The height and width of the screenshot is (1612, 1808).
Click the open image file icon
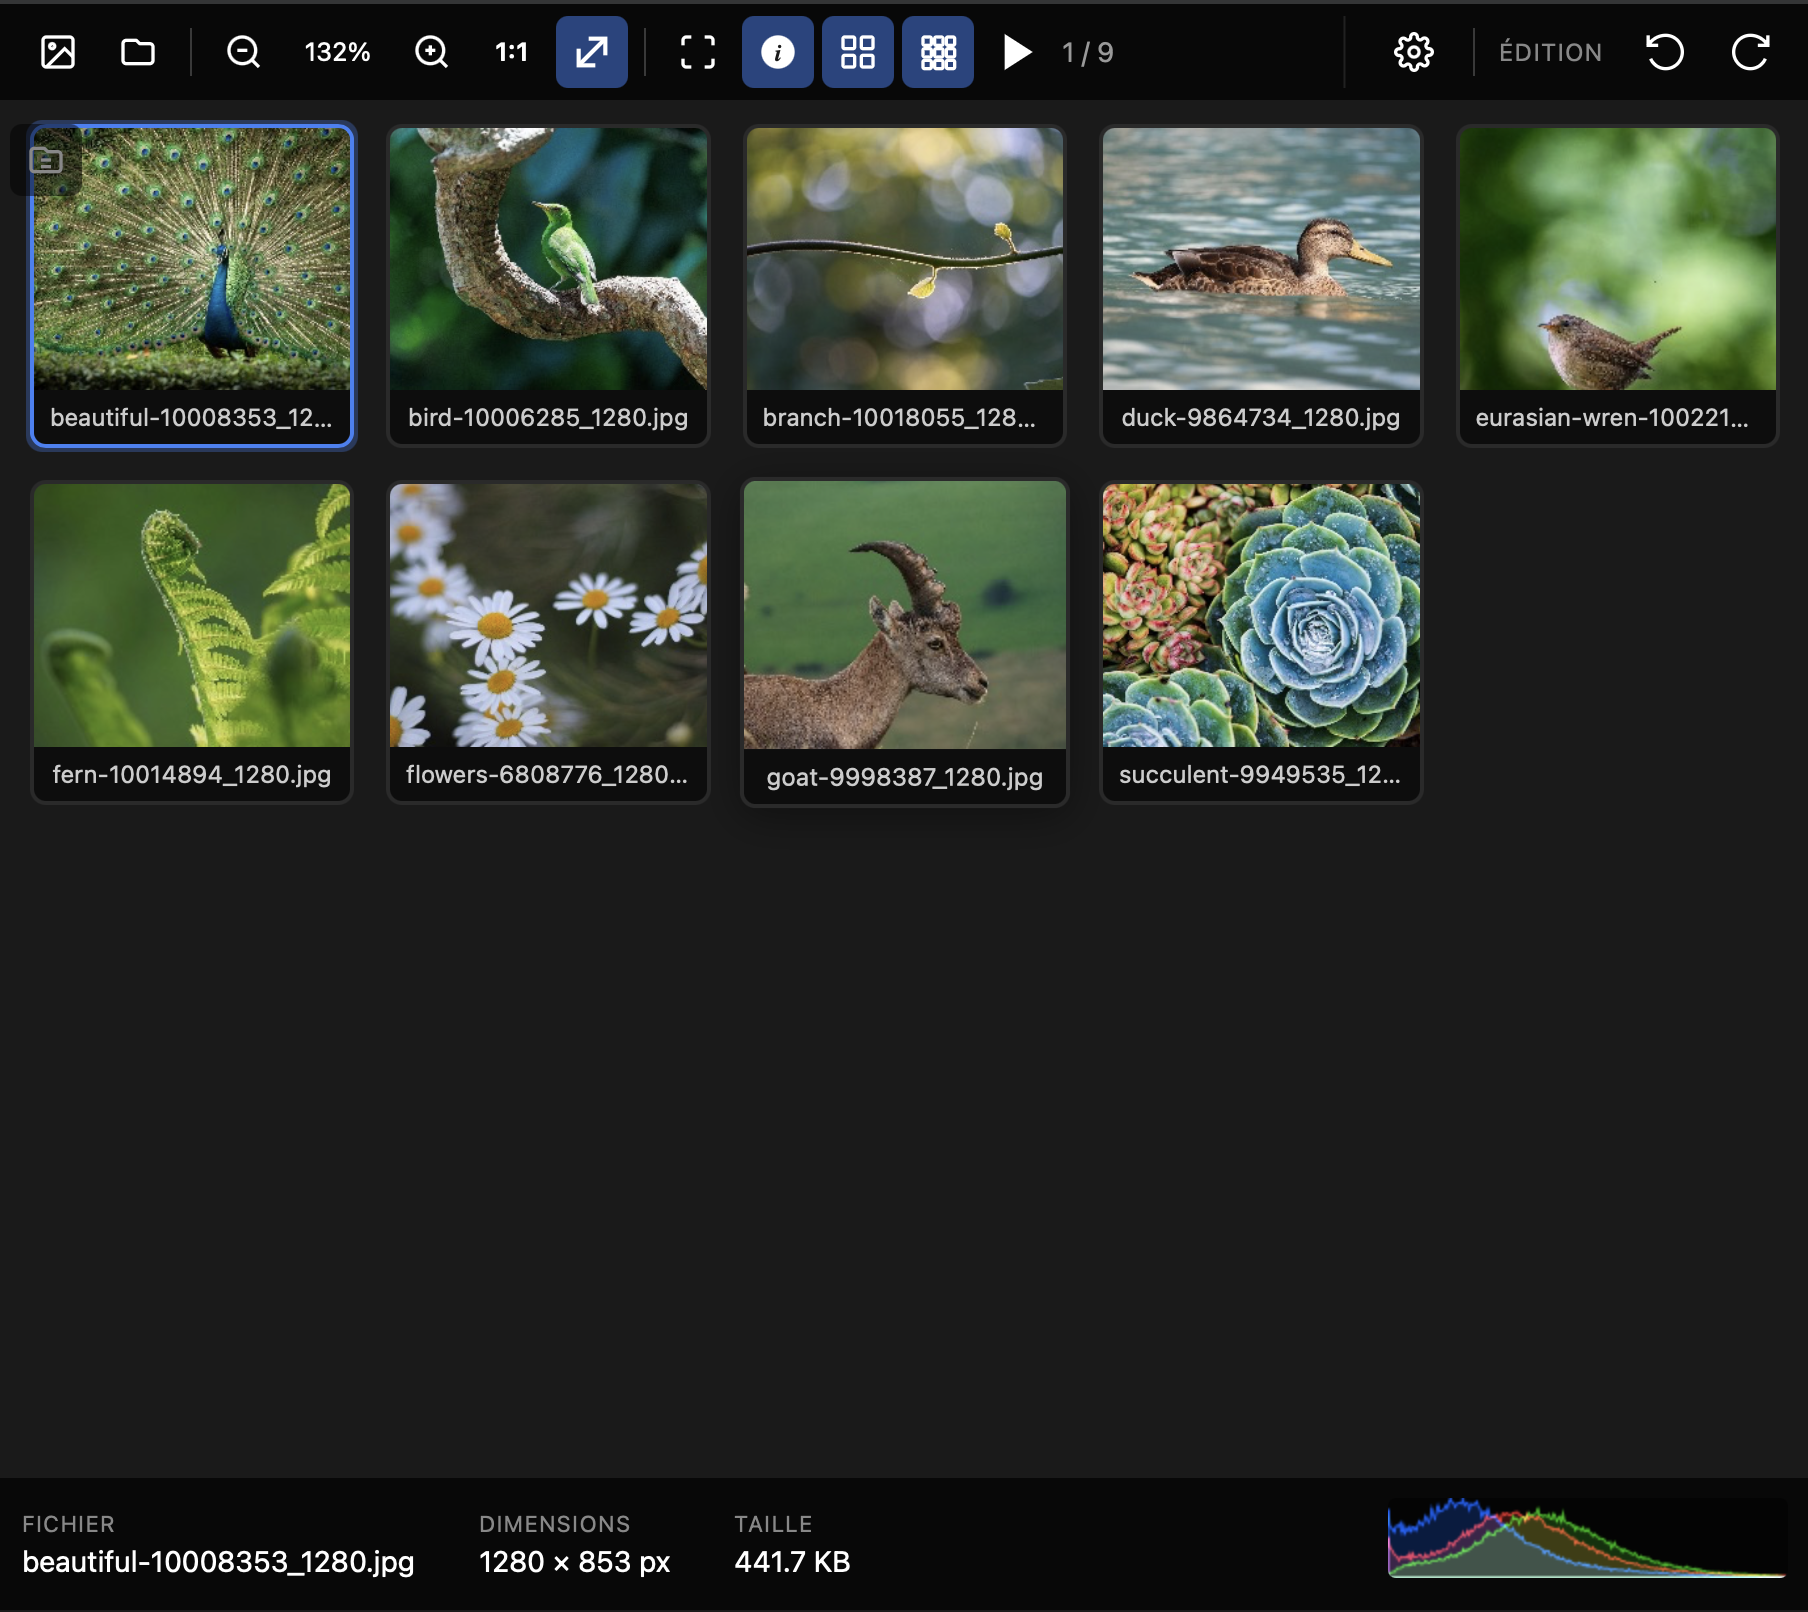coord(58,52)
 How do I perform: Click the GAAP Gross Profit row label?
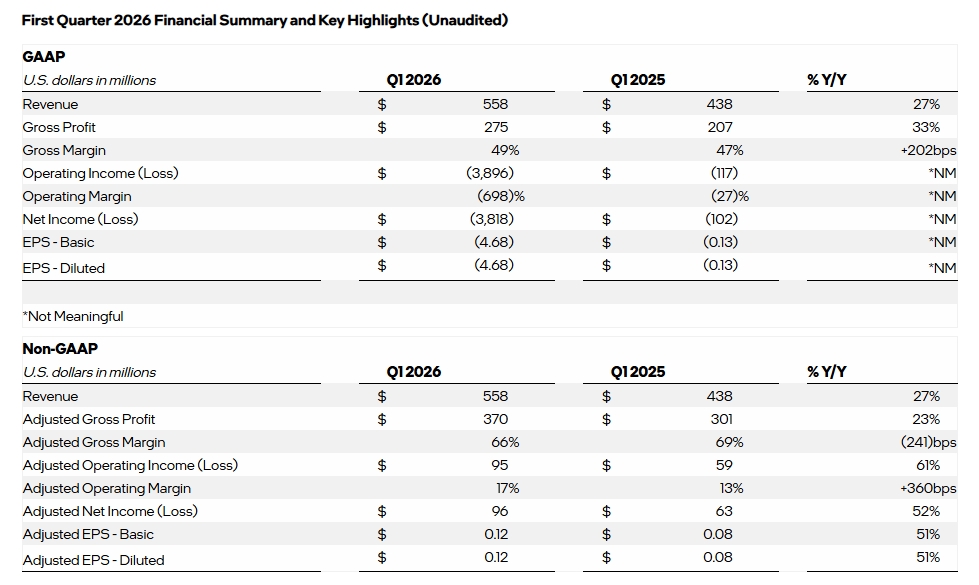(x=59, y=127)
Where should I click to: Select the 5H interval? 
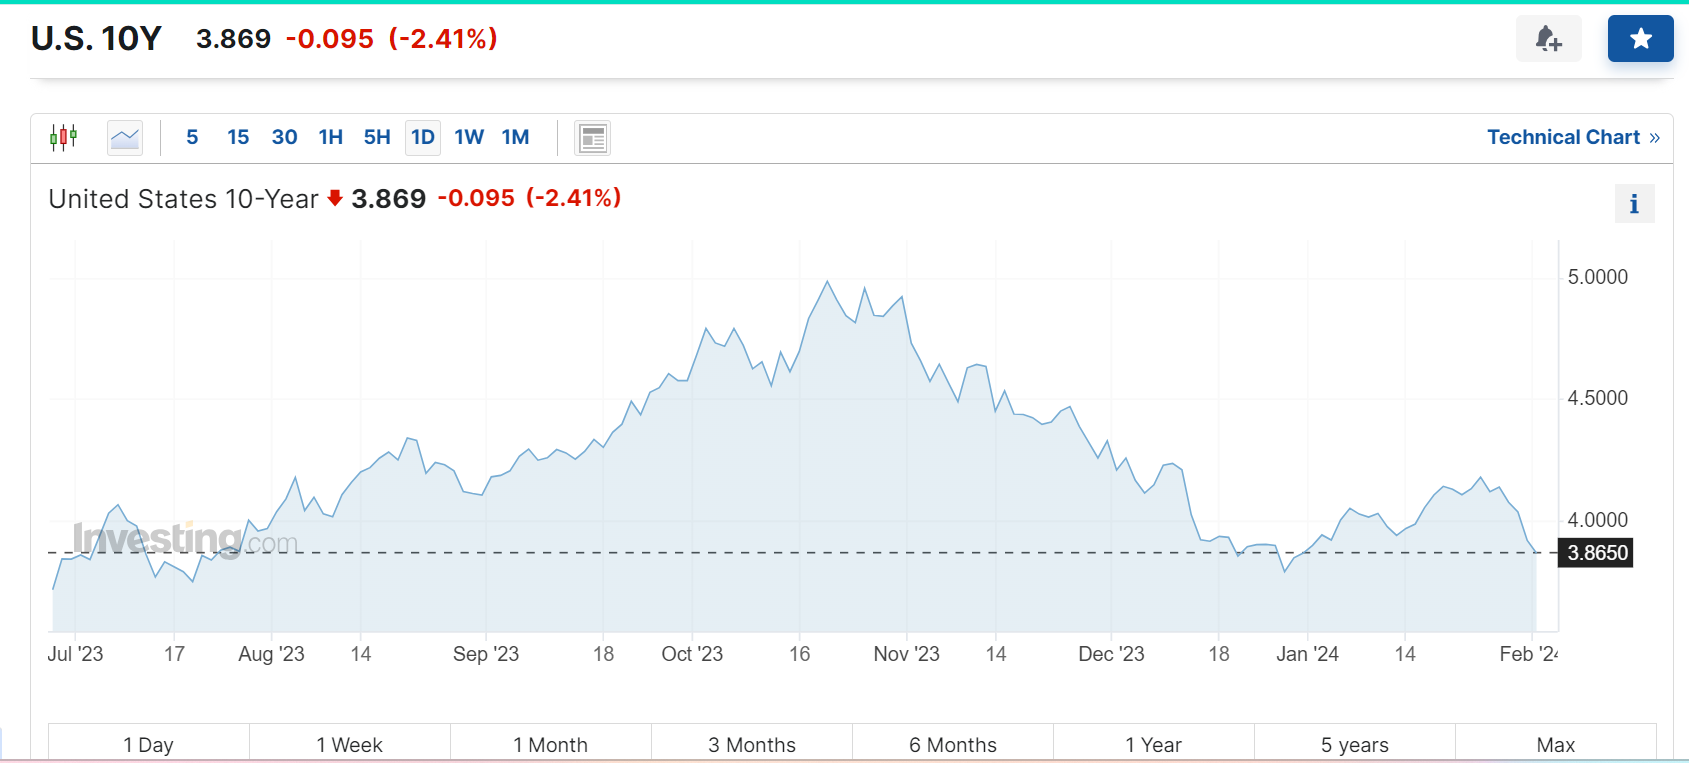tap(377, 137)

· · · · ·

▶ **WHAT YOU WILL DO**
Repeat every record above exactly, but leave out any pictures.

▶ **SOLUTION TO THIS EXERCISE**
The height and width of the screenshot is (1612, 1808).
Click the open image file icon
coord(58,52)
 How do I perform: Click the GAAP Gross Profit row label?
(x=59, y=127)
Where should I click to: Select the 5H interval? 
tap(377, 137)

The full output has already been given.